At this they covered their ears and, yelling at the top of their voices, they all rushed at him, dragged him out of the city and began to stone him. Meanwhile, the witnesses laid their coats at the feet of a young man named Saul.
While they were stoning him, Stephen prayed, “Lord Jesus, receive my spirit.” Then he fell on his knees and cried out, “Lord, do not hold this sin against them.” When he had said this, he fell asleep.’ Acts 7:54-60
Saints are not a special breed apart. Saints are ‘holy ones’, ‘separated ones’, those called by the Gospel, saved by the Gospel and so set apart for the Gospel. In other words, all Christians are saints.
However, there are times when God especially tests individuals in the fiery furnace of tribulation - sometimes quite literally - and they seem so remarkable in the Christ-like way they respond that we feel they especially deserve the designation saint - hence St Stephen, the first Christian martyr. But nonetheless they are still people like us but, in the moment of need and not before, God provides the extraordinary grace necessary to enable them to stand in an extraordinary way; for example, Thomas Cranmer, Archbishop of Canterbury and the author of the 1552 Book of Common Prayer. Under ‘Bloody Queen Mary’ who instigated the persecution of Protestants, Cranmer was arrested, put on trial and eventually burned at the stake in Oxford.
Here is a description of Cranmer before his execution, drawn by Sir Marcus Loan:
‘And if he knew that the stake was to be set up in the morning, how did he spend his last night of trial and sorrow? We do not know. But we almost feel the throb of pain in that last lonely vigil, with tears and shame, the shadow of failure, the trouble of conscience, and the longing for peace. Perhaps he would pour out his heart in the plaintive strains of his own beautiful Litany. Do we see that slender figure kneeling in the soft light of the candles, and can we hear his voice as it rehearsed those matchless words: ‘That it may please Thee to bring into the way of truth all such have erred and are deceived: That it may please Thee to strengthen such as do stand; and to comfort and help the weak hearted; and to raise up them that fall; and finally to beat down Satan under our feet: That it may please Thee to succour, help and comfort all that are in danger, necessity, and tribulation: That it may please Thee to forgive our enemies, persecutors, and slanderers, and to turn their hearts; That it may please Thee to give us true repentance; to forgive us all our sins, negligences, and ignorances; and to endue us with the grace of thy Holy Spirit to amend our lives according to Thy holy Word.’ He was still deep in the valley of doubts and fears, but there was a glimmer of light at last; and so into his very soul came the Grace of God, and out of weakness he was made strong.’

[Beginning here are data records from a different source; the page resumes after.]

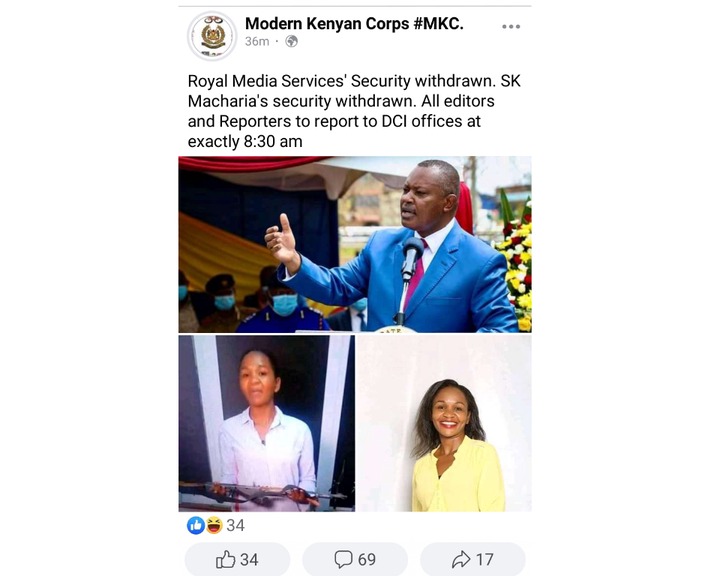
Task: Click the globe public-visibility icon
Action: [x=292, y=42]
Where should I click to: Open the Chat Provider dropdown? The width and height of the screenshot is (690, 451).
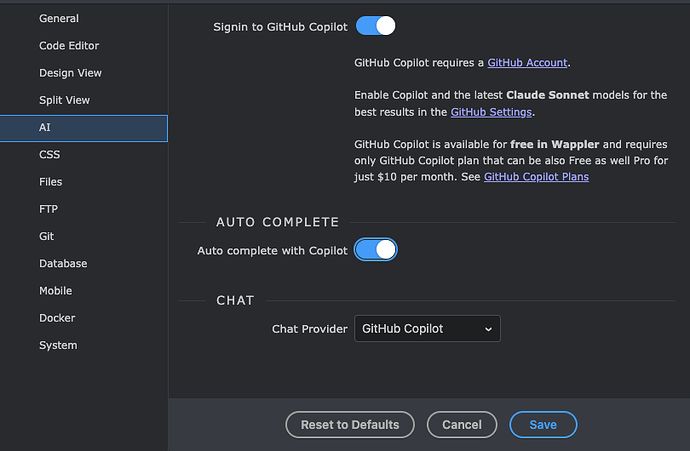[427, 328]
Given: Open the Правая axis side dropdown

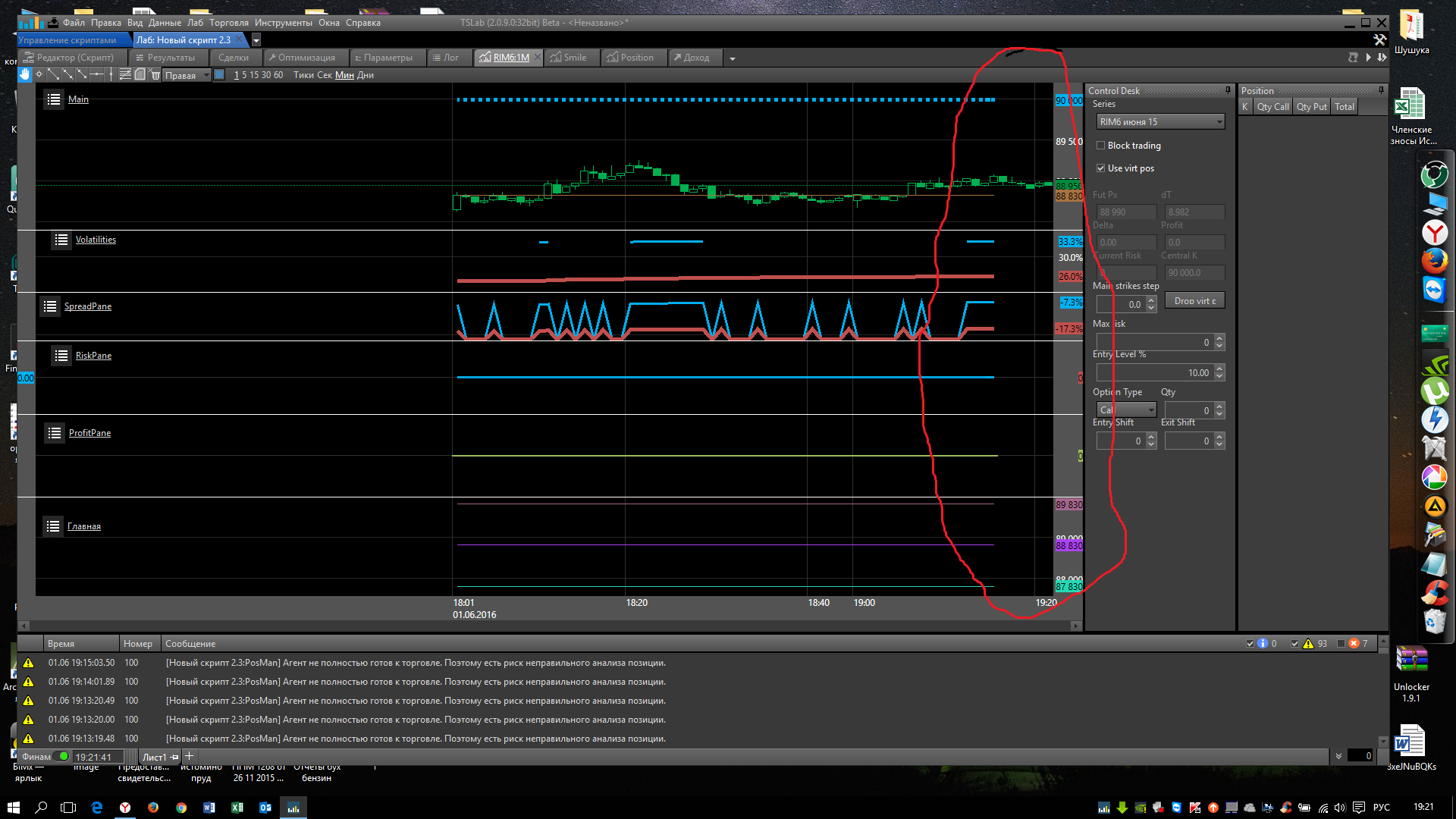Looking at the screenshot, I should (x=187, y=75).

Heavenly Father, I pray for those brothers and sisters subject to persecution and those undergoing lesser, but just as real, tribulations of the soul. I lift them to your care, sustain them, see them through. And those who suffer for your sake and for your name, grant them the heavens opened, the vision of glory, faithful even in death. If that day should come to me, give me the strength and carry me on your shoulders, knowing I am weak but you are strong. Let me go on praying, walking close with Jesus now and leave my future in your strong and capable hands. Amen.